# New Laptop Recommendation



## Sonnie (Apr 11, 2006)

Dell is running 30% off their home laptops through the 13th, so this may be a good opportunity for me to pick up another laptop so my wife can have mine. :bigsmile:

I thought I would run this one by some of you and see if you may know of anything out there that would possibly be a better deal. :huh:










Items in red are "must have and will not do without". :whistling:

Dell Inspiron 1720 
Intel® Core™ 2 Duo T9300 (2.5GHz/800Mhz FSB/6MB cache)
Genuine Windows Vista® Ultimate Edition 
4GB Shared Dual Channel DDR2 at 667MHz 
Glossy, high contrast, widescreen 17.0 inch display (1440 x 900) 
128MB NVIDIA® GeForce® 8400M GS 
160GB SATA Hard Drive (7200RPM) Free Fall Sensor 
CD / DVD writer (DVD+/-RW Drive) 
Intel Next-Gen Wireless-N Mini-Card
Integrated 10/100 Network Card and Modem
High Definition Audio 2.0
Integrated 2.0 Megapixel Webcam 
Microsoft® Office Small Business 2007 + Publisher
Trend Micro Internet Security 36-months 
56Whr Lithium Ion Battery (6 cell) 
1Yr In-Home Service, Parts + Labor, 24x7 Phone Support 
Built-in Bluetooth capability (2.0 EDR) 
Dell Bluetooth Travel Mouse
8-in-1 memory card reader
5 USB 2.0 ports
54mm ExpressCard slot
Full Size Keyboard with numerical pad

$2277
$683 (30% off)
$1594
$127 Tax
$1721 Delivered


----------



## lcaillo (May 2, 2006)

Sonnie, I have been very pleased with my Asus. Two year warranty and cheaper than the Dell with similar capability when I got it.


----------



## Sonnie (Apr 11, 2006)

Where did you purchase yours from?


----------



## Mitch G (Sep 8, 2006)

What is it you want/need to do with the laptop? For general word processing and surfing, I would suggest keeping an eye open for a laptop on sale for sub-$500 at Best Buy. 


Mitch


----------



## Sonnie (Apr 11, 2006)

Oh-no... I work an average of 6-8 hours per day on my laptop. I don't need a budget model... I must have something robust.


----------



## lcaillo (May 2, 2006)

Tiger Direct. They were the only ones who had the version that I wanted when I needed it.


----------



## basementjack (Sep 18, 2006)

Sonnie, that looks like a decent laptop - I can't comment on the value/price, but the specs look good. The only thing I'd question is the resolution of the screen - unless you have eye trouble, higher is usually better.

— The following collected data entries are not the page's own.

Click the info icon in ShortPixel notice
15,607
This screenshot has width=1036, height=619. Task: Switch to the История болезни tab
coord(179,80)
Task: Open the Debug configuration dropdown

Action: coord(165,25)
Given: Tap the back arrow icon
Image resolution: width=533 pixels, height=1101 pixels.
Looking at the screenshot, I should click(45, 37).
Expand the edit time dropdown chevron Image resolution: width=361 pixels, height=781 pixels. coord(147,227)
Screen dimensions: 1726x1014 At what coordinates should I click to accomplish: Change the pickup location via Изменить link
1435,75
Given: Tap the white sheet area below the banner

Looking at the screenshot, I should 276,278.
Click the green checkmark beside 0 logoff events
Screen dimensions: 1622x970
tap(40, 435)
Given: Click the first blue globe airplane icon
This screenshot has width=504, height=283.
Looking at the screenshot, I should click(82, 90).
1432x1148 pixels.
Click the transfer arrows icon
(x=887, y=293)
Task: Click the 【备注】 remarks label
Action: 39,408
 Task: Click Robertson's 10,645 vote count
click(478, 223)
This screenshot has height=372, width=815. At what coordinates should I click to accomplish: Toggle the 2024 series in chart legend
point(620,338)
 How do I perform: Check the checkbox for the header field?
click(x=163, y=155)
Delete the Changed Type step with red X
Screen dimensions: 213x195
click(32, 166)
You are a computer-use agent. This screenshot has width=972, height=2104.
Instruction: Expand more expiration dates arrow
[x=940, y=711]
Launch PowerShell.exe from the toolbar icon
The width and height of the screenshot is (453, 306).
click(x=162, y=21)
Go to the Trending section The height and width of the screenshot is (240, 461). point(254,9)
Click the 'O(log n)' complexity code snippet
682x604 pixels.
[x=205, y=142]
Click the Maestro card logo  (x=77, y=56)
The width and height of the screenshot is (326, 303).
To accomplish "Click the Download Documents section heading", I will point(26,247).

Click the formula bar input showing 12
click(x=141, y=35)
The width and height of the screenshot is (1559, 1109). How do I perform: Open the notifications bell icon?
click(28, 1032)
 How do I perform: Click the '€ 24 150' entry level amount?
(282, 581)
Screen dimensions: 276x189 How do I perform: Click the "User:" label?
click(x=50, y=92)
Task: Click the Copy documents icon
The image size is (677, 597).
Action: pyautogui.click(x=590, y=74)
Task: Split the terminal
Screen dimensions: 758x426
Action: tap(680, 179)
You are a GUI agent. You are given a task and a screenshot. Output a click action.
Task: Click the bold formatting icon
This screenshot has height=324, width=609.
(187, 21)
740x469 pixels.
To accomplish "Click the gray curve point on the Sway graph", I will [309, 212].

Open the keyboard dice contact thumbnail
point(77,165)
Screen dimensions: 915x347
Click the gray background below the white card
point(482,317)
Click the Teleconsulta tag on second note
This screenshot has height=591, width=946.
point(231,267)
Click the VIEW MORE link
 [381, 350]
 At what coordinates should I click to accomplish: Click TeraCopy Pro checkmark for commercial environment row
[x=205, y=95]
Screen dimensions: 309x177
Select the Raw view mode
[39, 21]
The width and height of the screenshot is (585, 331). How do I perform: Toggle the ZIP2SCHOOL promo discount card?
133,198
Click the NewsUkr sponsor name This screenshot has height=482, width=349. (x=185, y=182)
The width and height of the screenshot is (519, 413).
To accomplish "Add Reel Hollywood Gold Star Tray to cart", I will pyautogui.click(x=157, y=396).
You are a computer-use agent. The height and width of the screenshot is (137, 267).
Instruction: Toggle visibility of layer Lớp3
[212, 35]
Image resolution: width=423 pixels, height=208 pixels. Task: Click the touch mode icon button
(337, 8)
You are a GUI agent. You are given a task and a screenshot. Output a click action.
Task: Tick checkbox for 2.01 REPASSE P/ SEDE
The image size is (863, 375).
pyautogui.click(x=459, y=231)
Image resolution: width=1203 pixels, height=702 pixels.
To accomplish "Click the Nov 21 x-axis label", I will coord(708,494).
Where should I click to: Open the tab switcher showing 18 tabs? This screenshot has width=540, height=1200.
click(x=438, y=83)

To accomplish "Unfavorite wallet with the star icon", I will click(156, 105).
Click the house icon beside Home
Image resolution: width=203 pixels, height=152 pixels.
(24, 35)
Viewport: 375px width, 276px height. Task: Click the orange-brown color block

Also, if your laptop is going to have one primary home, consider hooking up a 2nd monitor to it - almost all new laptops (above $400) allow you to run 2 screens at the same time. (this is 2 separate screens, not a copy of what you have on the main screen)


----------



## bonehead848 (Jan 21, 2007)

That is a great laptop but I would STRONGLY recommend you do not purchase 4gb through dell. They charge $400 for the upgrade. Newegg is currently running a sale on A DATA 4gb of ram for $63 after $6 rebate and just yesterday frys was selling 4gb of Patriot ram for $64. Both of these are ddr2 so-dimm and will fit that laptop perfectly. This size ram is on sale very often and very cheap to upgrade.

As far as the laptop itself, I like that dell line. I just purchased the 1420 (the 14" version of yours) for my mother in law and it really is a quality well built computer. All your other selected specs look great. You may want to consider a 9 cell battery if you will be running it on batteries often. You have a pretty powerful beast and its going to be using that battery pretty quick.


----------



## Sonnie (Apr 11, 2006)

basementjack said:


> Sonnie, that looks like a decent laptop - I can't comment on the value/price, but the specs look good. The only thing I'd question is the resolution of the screen - unless you have eye trouble, higher is usually better.
> 
> Also, if your laptop is going to have one primary home, consider hooking up a 2nd monitor to it - almost all new laptops (above $400) allow you to run 2 screens at the same time. (this is 2 separate screens, not a copy of what you have on the main screen)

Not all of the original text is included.